Depuis son retour de Provence, Vincent est heureux dans ce village d’Auvers-sur-Oise où il est arrivé le 20 mai 1890. Il avait été adressé au docteur Gachet par son frère Théo. Durant le mois de juin, tout se passe parfaitement : le docteur Gachet est un brave homme, l’auberge Ravoux est accueillante, la nature est belle, il peint les maisons à toits de chaume, les grandes étendues cultivées, puis il trouve des modèles : le docteur Gachet, Marguerite, sa fille, Adeline Ravoux, elle a 13 ans : « Je voudrais faire des portraits qui un siècle plus tard aux gens d’alors apparussent comme des apparitions ». Le 8 juin, un dimanche, Théo vient déjeuner avec toute sa famille chez Gachet, Vincent leur montre ses toiles et leur demande de venir tous en juillet pour des vacances à l’auberge où une chambre leur est réservée. Quelle joie pour Vincent ! Il s’est fait des amis peintres à l’auberge, Martinez et Tom Hirshig un jeune garçon que Théo lui a adressé.

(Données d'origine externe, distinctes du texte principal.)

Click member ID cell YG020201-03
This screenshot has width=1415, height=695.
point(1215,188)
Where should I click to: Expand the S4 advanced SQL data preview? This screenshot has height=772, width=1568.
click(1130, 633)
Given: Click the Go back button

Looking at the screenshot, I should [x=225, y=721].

La vie sourit enfin à l’artiste. Il est bien, les gens l’aiment, les crises cycliques qui le terrassaient dans le Midi ont disparu. Sa dernière crise à Saint-Rémy avait été très dure alors qu’il adressait à Théo des toiles superbes, dont cette Nuit étoilée aux astres incandescents. Théo était enthousiaste : « Il y a une puissance de couleurs que tu n’avais pas encore atteinte » ; il lui demandait de « ne pas se risquer dans ces régions mystérieuses qu’il paraît qu’on peut effleurer mais non pénétrer impunément ».
L’ORAGE GRONDE
Le bien-être du peintre commence à se dégrader au début du mois de juillet.

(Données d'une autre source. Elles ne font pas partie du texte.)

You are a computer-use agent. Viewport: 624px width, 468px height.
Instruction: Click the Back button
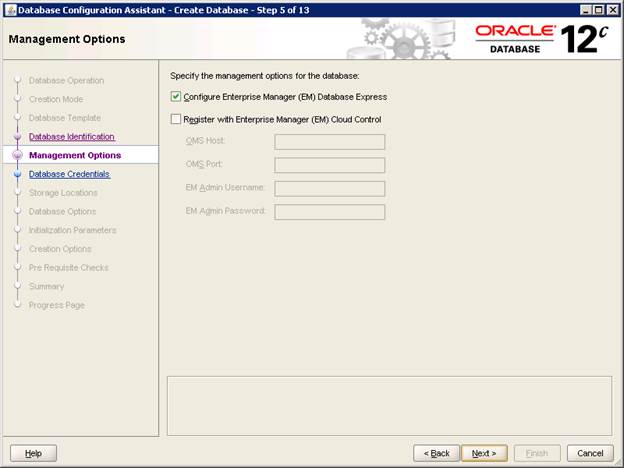pyautogui.click(x=437, y=453)
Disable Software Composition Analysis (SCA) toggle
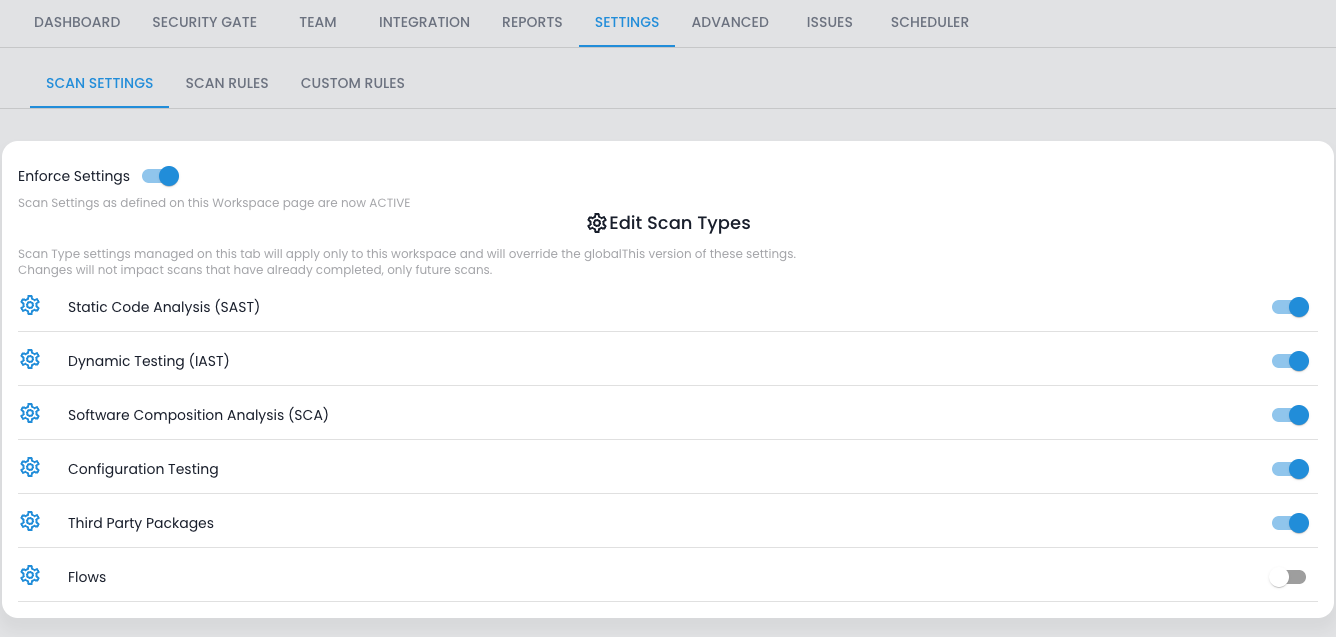Screen dimensions: 1336x637 click(1290, 415)
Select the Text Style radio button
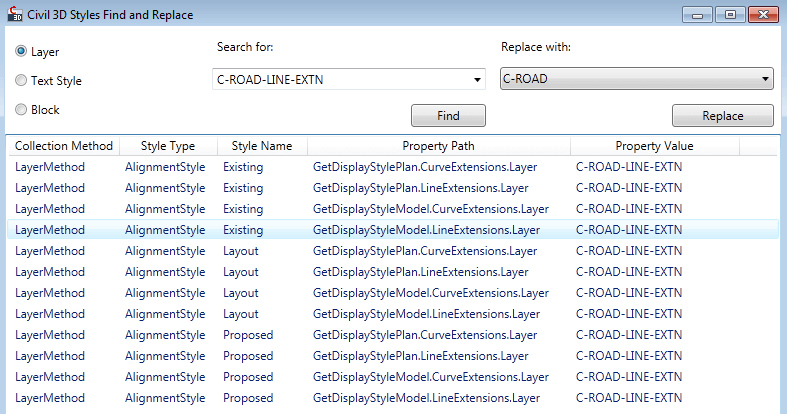Viewport: 787px width, 414px height. [x=22, y=81]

Une lettre de Théo datée du 30 juin 1890, est alarmante : le bébé de Théo et Johanna, âgé de 4 mois, Vincent Willem, son petit homonyme, est très malade. La seule pensée que son filleul soit en danger épouvante Vincent. Un souvenir lointain hantait encore ses nuits parfois. Vincent Willem, l’aîné de sa famille, était mort-né tragiquement un 30 mars. Vincent naissait un an jour pour jour après la mort de ce frère inconnu et ses parents l’avaient automatiquement appelé « Vincent Willem, comme son frère ! ». Il devait remplacer l’enfant mort-né enterré dans le petit cimetière voisin avec « Vincent Van Gogh » écrit sur la pierre tombale. Chaque année, pour son anniversaire, il accompagnait ses parents devant la tombe et sa mère pleurait un autre Vincent Van Gogh. Cet évènement avait marqué son enfance.
Dans la lettre, Théo lui aussi est malade au point de s’interroger sur le sens même de sa vie, de son métier. Il tente d’être rassurant : « Ne te casse pas la tête pour moi et pour nous mon vieux, sache-le bien ce qui me fait le plus grand plaisir c’est quand tu te portes bien et quand tu es à ton travail qui est admirable. Toi tu as trouvé ton chemin, vieux frère, ta voiture est déjà calée et solide et moi j’entrevois mon chemin grâce à ma femme chérie ». Il fait part à Vincent de ses problèmes avec la société Boussod et Valadon qui l’emploie et parle de s’installer à son compte comme marchand d’art car sa paye ne suffit plus à entretenir sa famille.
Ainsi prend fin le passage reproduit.